For those of you who are writers, you know that what I'm about to say next is one hundred percent true. As soon as people find out you're a writer, aspiring writers come out of the woodwork in droves seeking your advice. The advice is solicited both by and on behalf of the fledgling author. Everyone's either a writer or knows someone who is, and they all want a piece of you.
Having spent many years in this business, and having learned a number of lessons the hard way, I'm more than happy to share my insight with people. I'm asked everything from how to write a query letter to how to find a good publisher to how to get noticed. The question I'm most often asked though is whether or not I'm willing to look at someone's work and see what I think. The answer is always yes, but I have to offer this caution now and forever. Be careful what you wish for. If I don't like your work, or I think it needs polish, I'm not going to tell you I think you've got the next Harry Potter on your hands.

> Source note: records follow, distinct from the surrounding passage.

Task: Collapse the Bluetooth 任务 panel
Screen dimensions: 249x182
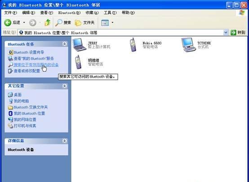Action: pos(64,44)
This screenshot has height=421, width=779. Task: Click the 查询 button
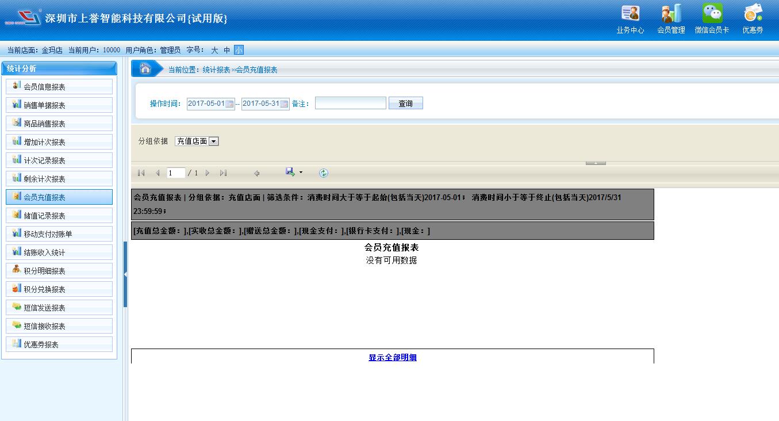pyautogui.click(x=405, y=104)
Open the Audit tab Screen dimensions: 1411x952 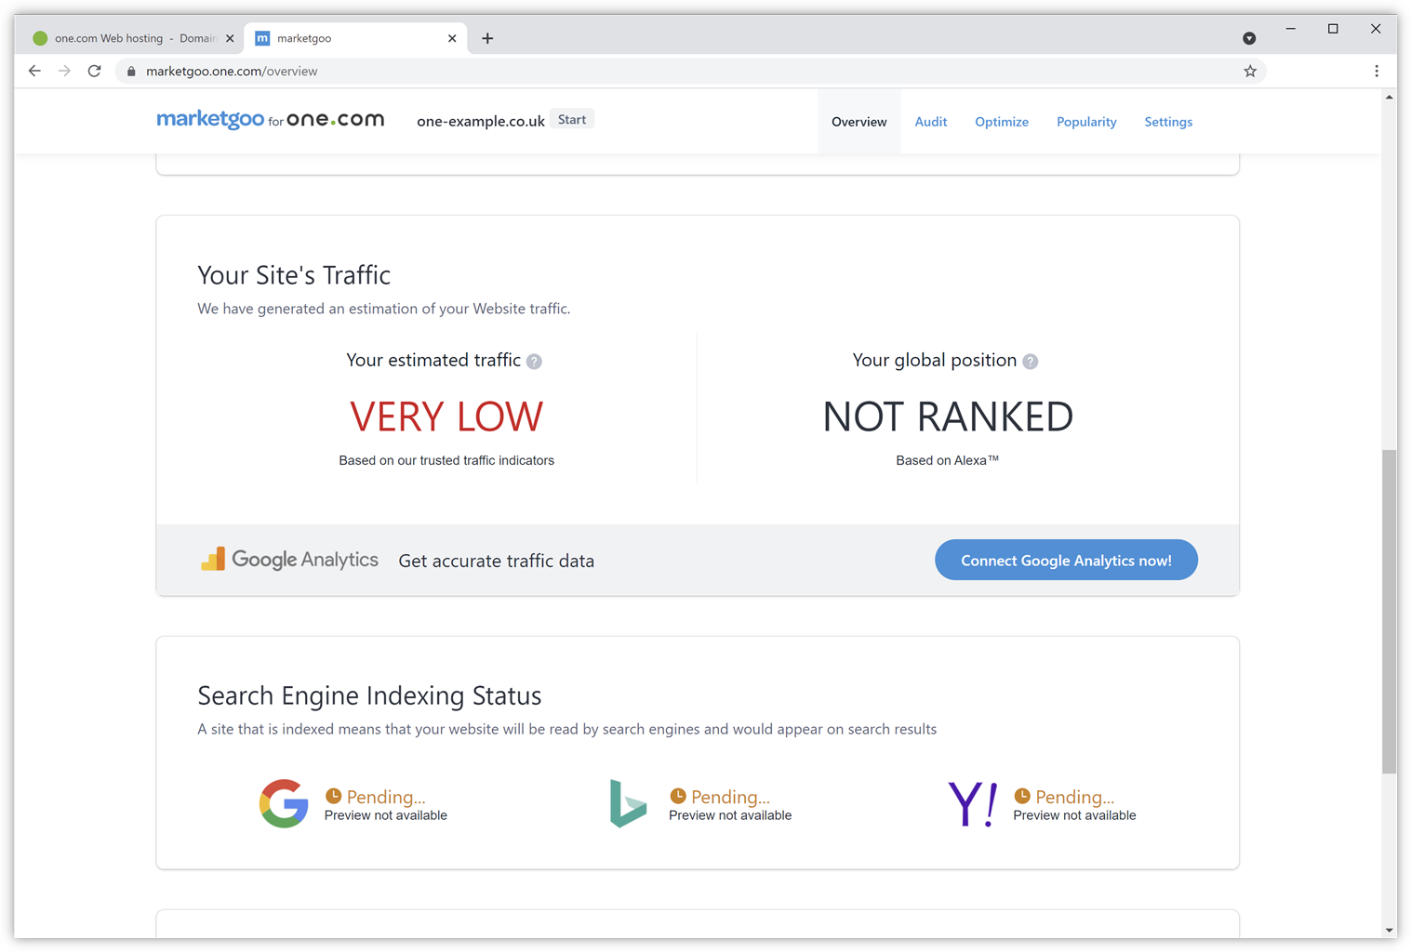point(930,122)
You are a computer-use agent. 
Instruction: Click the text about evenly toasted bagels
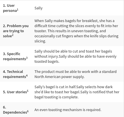point(75,59)
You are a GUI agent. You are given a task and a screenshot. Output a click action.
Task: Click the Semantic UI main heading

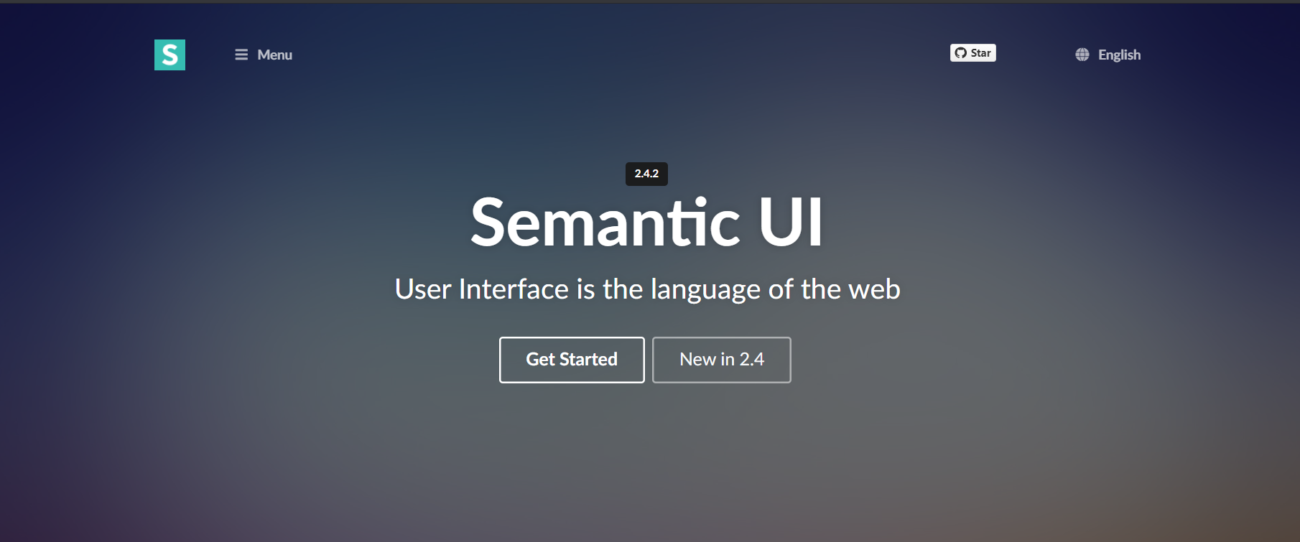pyautogui.click(x=646, y=223)
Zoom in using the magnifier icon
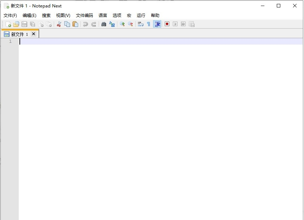Image resolution: width=304 pixels, height=220 pixels. [122, 24]
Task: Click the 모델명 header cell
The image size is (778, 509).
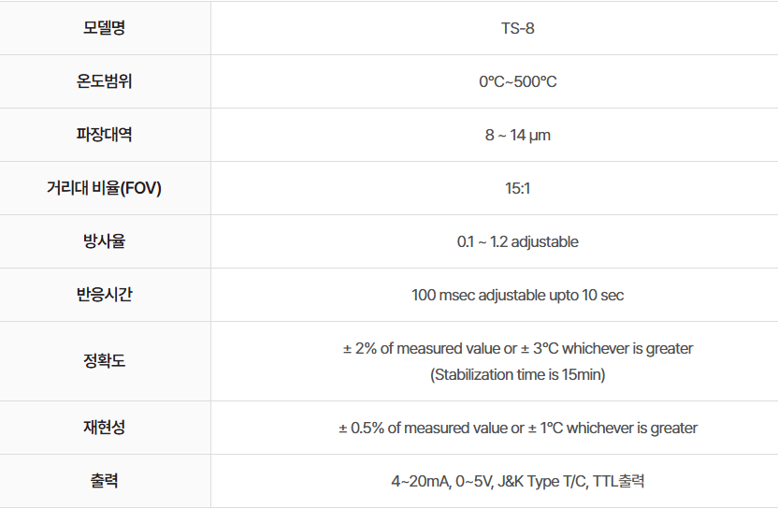Action: 105,28
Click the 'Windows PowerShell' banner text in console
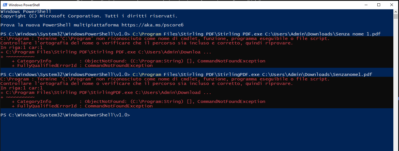Viewport: 399px width, 151px height. click(x=26, y=12)
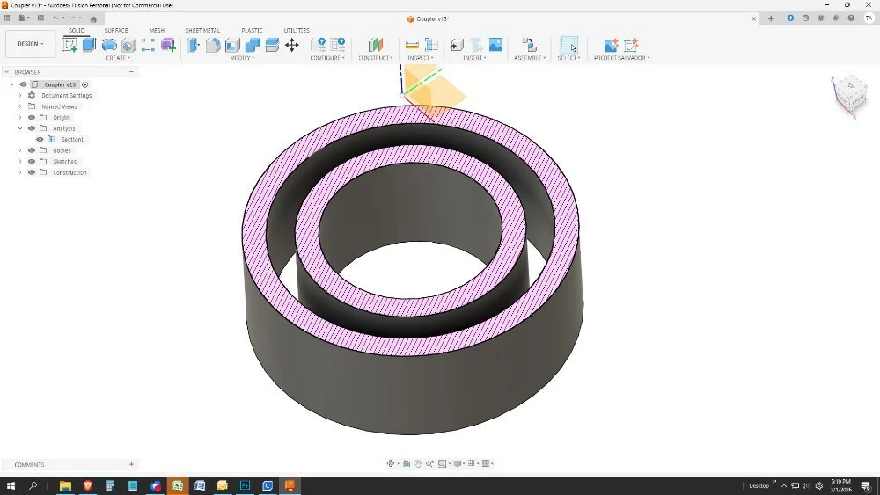880x495 pixels.
Task: Open the Design workspace dropdown
Action: tap(30, 44)
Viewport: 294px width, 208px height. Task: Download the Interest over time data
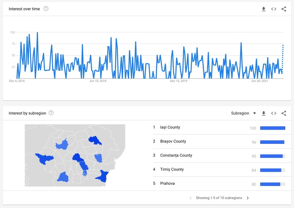pyautogui.click(x=263, y=9)
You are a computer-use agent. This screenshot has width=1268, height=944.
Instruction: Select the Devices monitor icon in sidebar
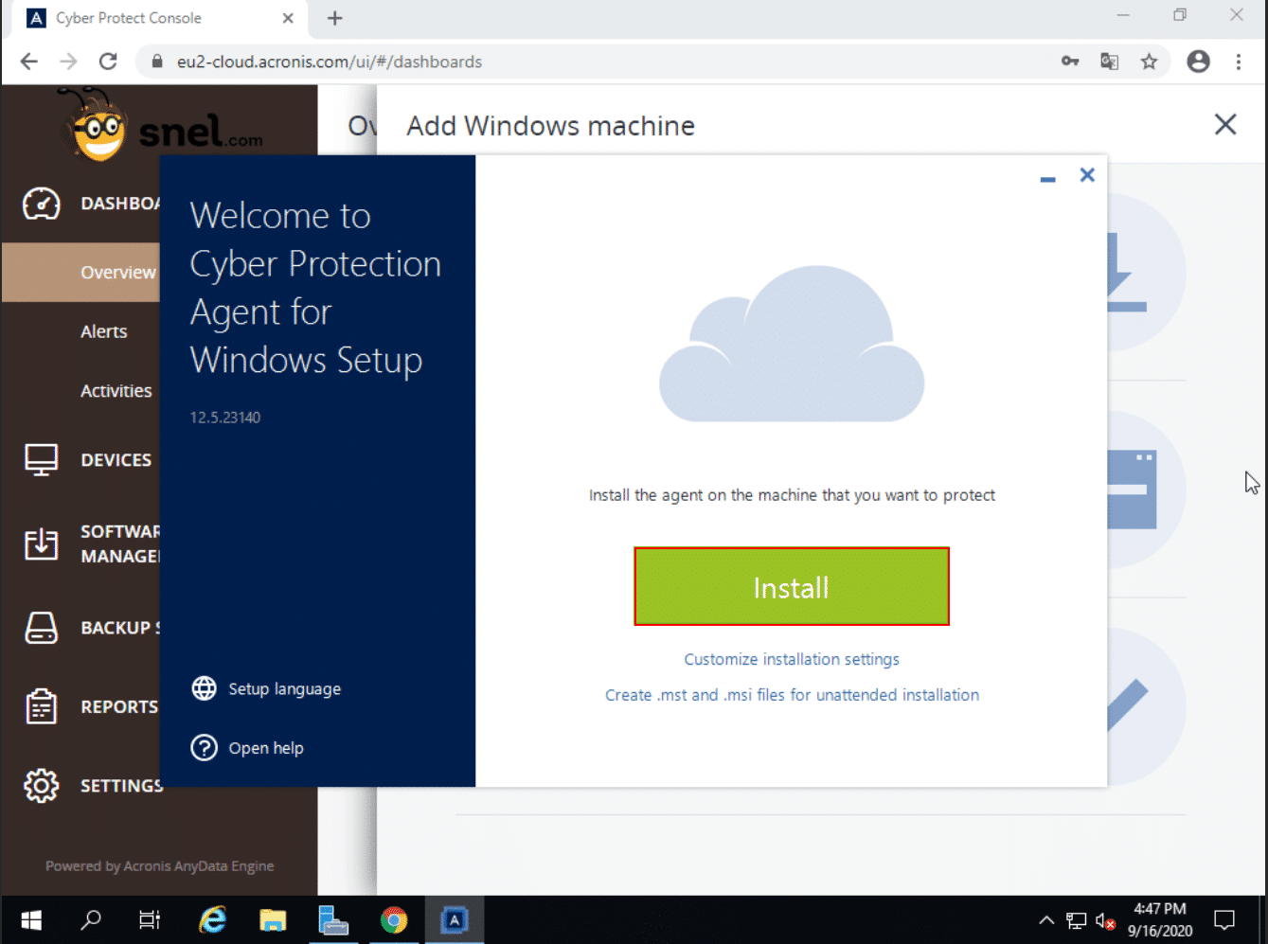42,460

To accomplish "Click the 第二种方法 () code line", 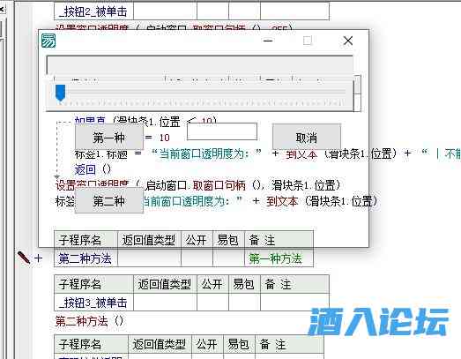I will click(89, 321).
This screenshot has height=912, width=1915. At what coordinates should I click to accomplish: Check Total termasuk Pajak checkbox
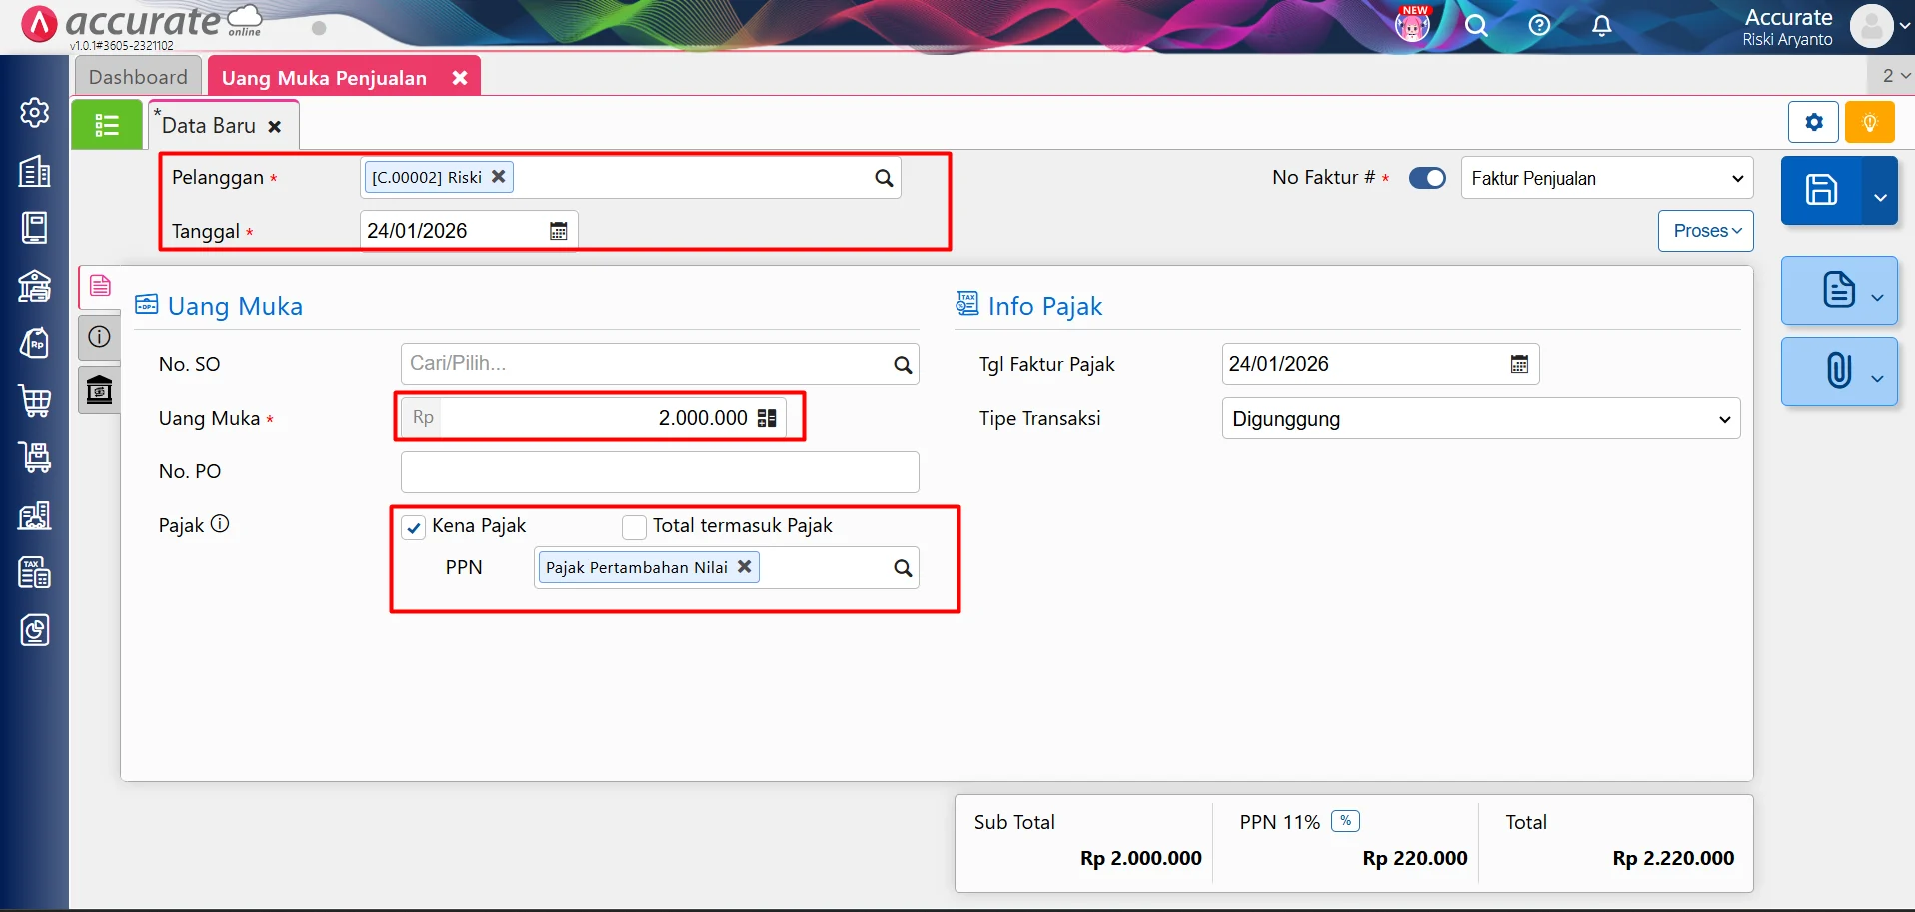634,526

The level of my critique depends on the age of the author. If someone wants me to look at a story his or her nine year old wrote, I'm not going to rip a new one for the kid. There are two categories I will offer a no holds barred review for. The first is anyone aged thirteen and up. Young adults need to learn how to take constructive criticism as do some adults for that matter. The second are those who post their work on story sharing web sites. If you're going to share your work with the world wide web, it better be your best. If not, I'll let you know.
Before you start thinking of me as some dream crushing ogre, you should know this. When I critique any story, I always look for the positive as well as the negative. I will be sure to point out the redeeming qualities that make the story ripe with potential before I make suggestions for improvement. I can assure you that any suggestion I make is one I've likely received (and taken and applied) from a professional. A person who is a serious aspiring writer will take that suggestion for what it's meant to be-advice to help and not hurt. In case you're wondering, I'm willing to, and have taken, what I dish out.
Last week, a young writer posted a story on one of my favorite story sharing web sites and asked for opinions. I offered my opinion. I read all of her six or seven chapters and offered diligent comments on each of them. I pointed out errors in mechanics as well as some weaknesses in the story. I also offered some encouragement along with that. What happened next amused me. The young author read one page of my rather lengthy story, also posted on the site, and offered a harsh critique of how she didn't connect to my protagonist and she hoped there was more to offer in the following pages than the first page. Of course, she didn't use the word protagonist. She gave a rather juvenile assessment which I've paraphrased here. I found this amusing given that the story is getting rave reviews from other readers on the site and has made the finals of a contest being sponsored by the site. Even more amusing was the finding that she'd removed my comments from her story so that others couldn't see what I offered as suggestions to improve. The only comments she left up for her story were the few that offered good reviews of her work.
I fully understand the fear of putting your work out there for others to see. My latest story has been giving me more worry than any other before. I liken sharing your writing to letting someone see you naked. You're showing people a side of yourself you don't normally share and you're not sure you're really comfortable with. I commend anyone who has the courage to do it, but I won't over praise someone despite the developing trend to do so in modern society.
So, the old cliches are true. Be careful what you wish for. You might get it, and the truth can hurt.